Using a combination of 16S and whole genomes sequencing, we have solidified taxonomic classifications for a majority of the original isolates tested, even establishing a new genus Candidatus Petroalcaligenes. We have also identified a large array of putative drug efflux pumps which might confer both tolerance to solvent stress and antibiotic resistance in our OF2 isolate. When looking for evidence of OF2’s 16S sequence in metagenomic data sets we see that OF2 is only found in specific subsets of sample types and are found at extremely low percentages.

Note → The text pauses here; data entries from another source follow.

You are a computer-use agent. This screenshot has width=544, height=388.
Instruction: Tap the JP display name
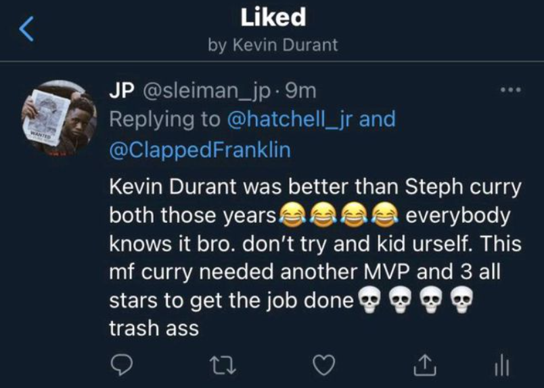point(122,90)
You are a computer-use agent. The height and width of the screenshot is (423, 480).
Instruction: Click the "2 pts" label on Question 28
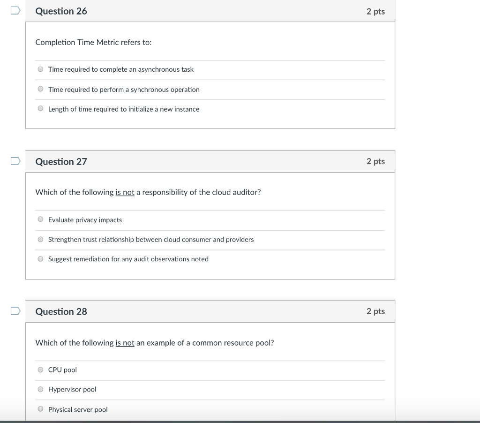[x=375, y=311]
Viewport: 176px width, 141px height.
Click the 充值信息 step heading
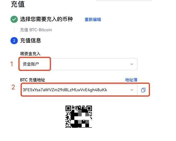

Using Pangenomics, where you can compare genetic content amongst a large variety of genomes, we have determined that OF2 has enriched functions in the categories of transport, osmoregulation, metabolism, and antibiotic resistance.
We have also worked to show that the stress imposed by the tar pit rather than the oil gut are to blame for the increased antibiotic resistance and solvent tolerance. Using our isolates OF5, OF6, and OF10 from Providencia, we made a pangenome of 56 genomes comparing every known species of the Providencia. With particular interest on P. rettgeri and P. vermicola, gene enrichment analysis was done to multiple different groupings of genomes. These groups had an emphasis on bacterial host and host environment. While there were some enriched genes across the groups, the results were hard to parse because of the large number of species misclassifications within Providencia rettgeri. Through phylogenetic analysis, we highlighted some of the genomes sampled as candidates for a reclassification as P. vermicola.